Work to be completed
Can you convert everything from the line containing "You are a GUI" down to the line containing "tap(174, 132)" into a two-column CSV with the headers request and answer? Make one line for each of those rows, put each field in quotes with its line breaks replaced by spaces, and omit the pictures.

+++ Listed records

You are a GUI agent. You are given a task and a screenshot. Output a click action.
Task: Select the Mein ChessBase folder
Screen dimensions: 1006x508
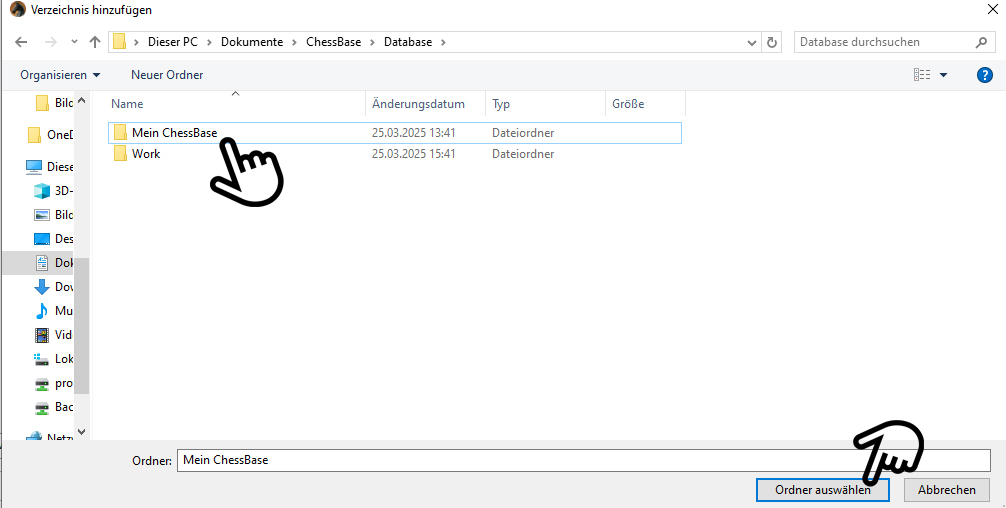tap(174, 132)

++++++
+++ Listed records

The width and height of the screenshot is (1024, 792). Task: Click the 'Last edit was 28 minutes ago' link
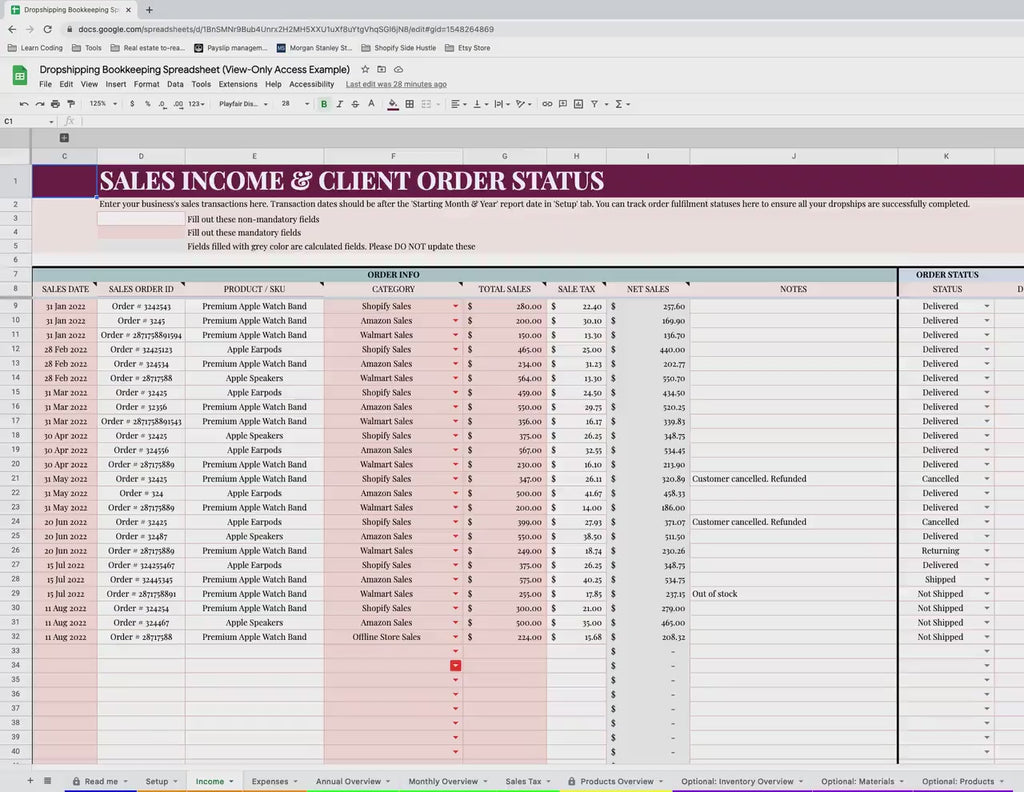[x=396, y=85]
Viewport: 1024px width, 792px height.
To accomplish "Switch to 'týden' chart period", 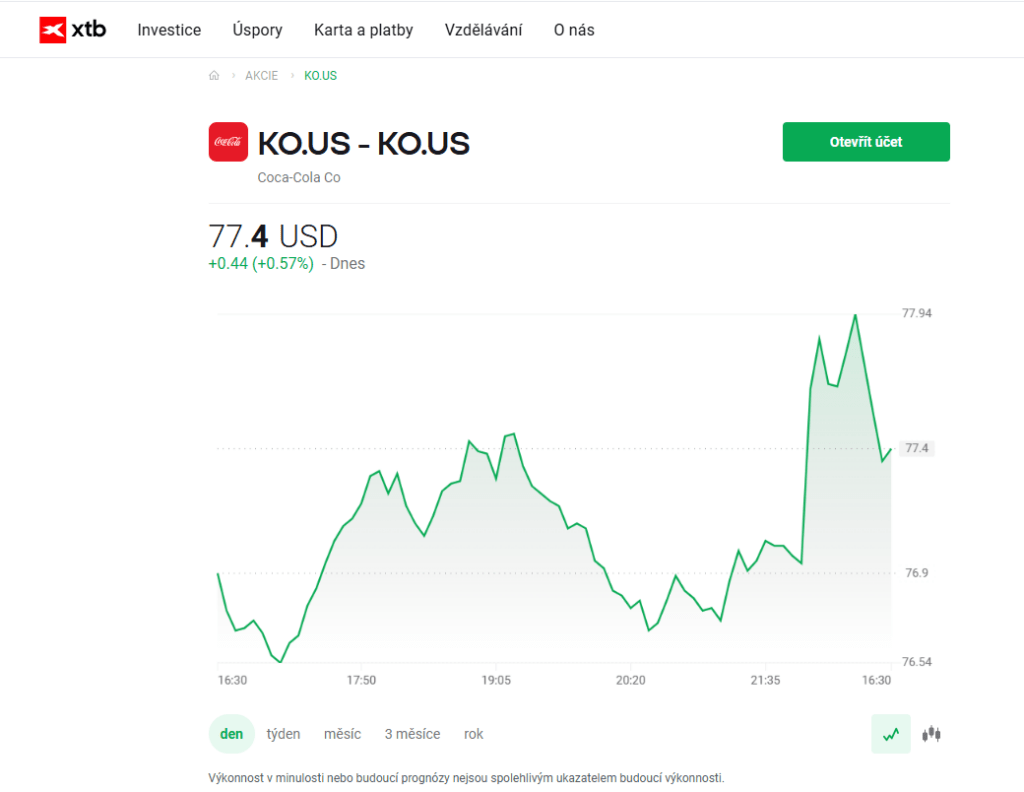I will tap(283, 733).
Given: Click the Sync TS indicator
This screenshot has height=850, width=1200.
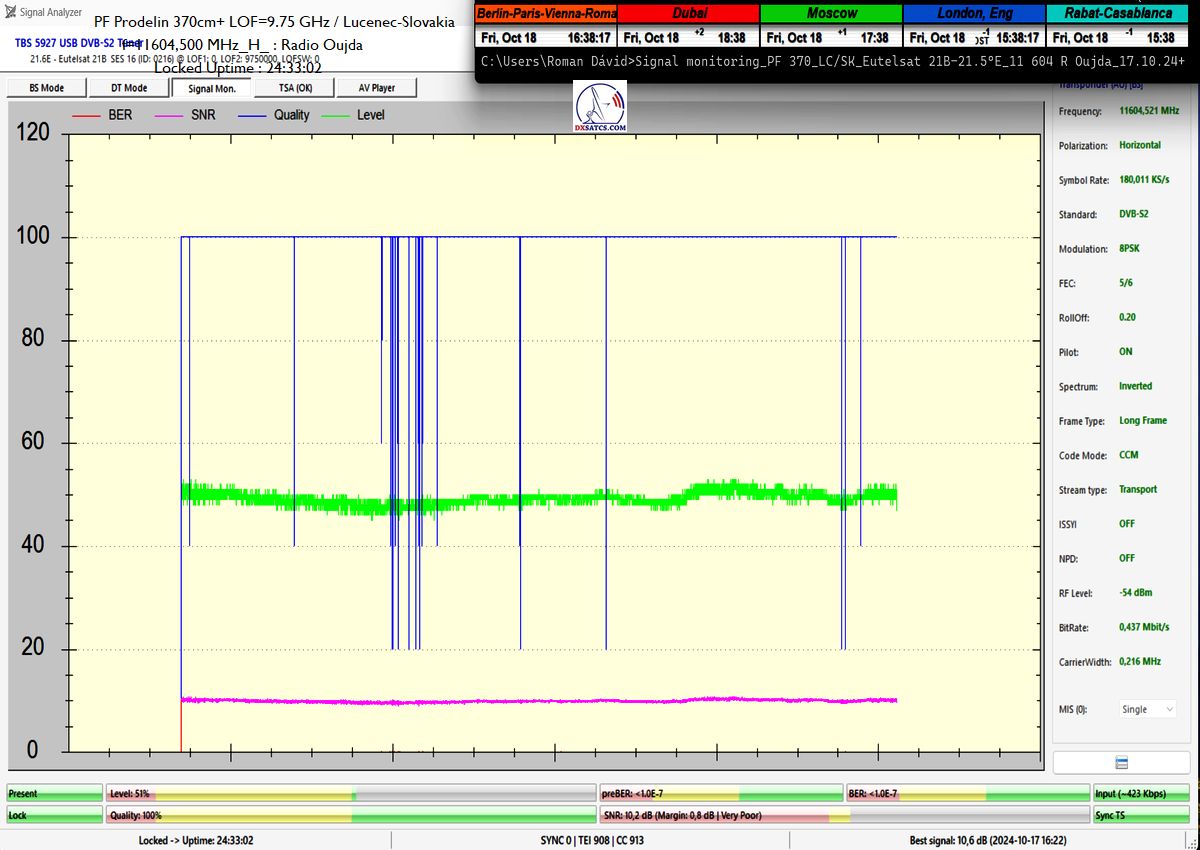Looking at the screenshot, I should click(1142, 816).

++++++

The result
request,answer
"You are a GUI agent. You are given a task and a screenshot. Output a click action. Task: Select the Mein ChessBase folder Screen dimensions: 1006x508","tap(174, 132)"